Output only the lines below that start at the line containing "720x427 pixels. Task: Select" and end at the line containing "View conversation under Sirus's reply", with both ends kept.

_Entries shown_.
□ □ □ □
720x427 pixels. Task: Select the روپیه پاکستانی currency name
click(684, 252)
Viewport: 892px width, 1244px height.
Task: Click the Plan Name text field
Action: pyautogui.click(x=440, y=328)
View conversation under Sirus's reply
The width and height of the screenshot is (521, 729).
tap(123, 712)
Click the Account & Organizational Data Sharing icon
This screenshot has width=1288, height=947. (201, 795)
□ □ □ □
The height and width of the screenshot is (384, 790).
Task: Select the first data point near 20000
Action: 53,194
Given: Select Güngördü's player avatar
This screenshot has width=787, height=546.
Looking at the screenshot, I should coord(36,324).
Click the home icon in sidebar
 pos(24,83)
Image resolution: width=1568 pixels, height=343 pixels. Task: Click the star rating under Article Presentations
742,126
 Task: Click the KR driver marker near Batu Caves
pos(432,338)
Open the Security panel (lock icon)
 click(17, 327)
□ □ □ □
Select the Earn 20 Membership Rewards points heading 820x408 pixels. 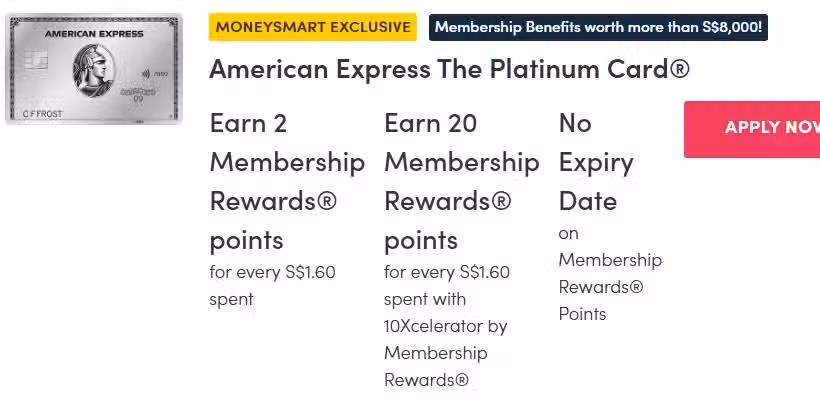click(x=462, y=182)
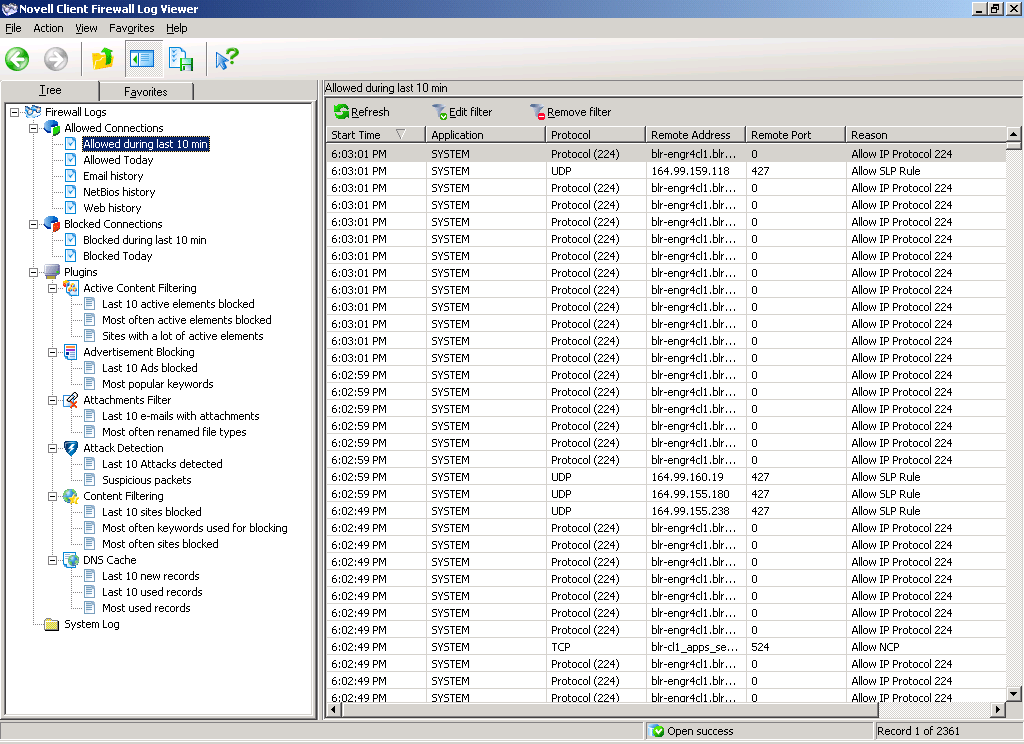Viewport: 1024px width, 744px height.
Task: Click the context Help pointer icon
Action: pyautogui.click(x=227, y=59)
□ □ □ □
_Your solution_.
720x427 pixels. Task: Select the روپیه پاکستانی currency name
click(684, 252)
Viewport: 892px width, 1244px height.
Task: Click the Plan Name text field
Action: pyautogui.click(x=440, y=328)
View conversation under Sirus's reply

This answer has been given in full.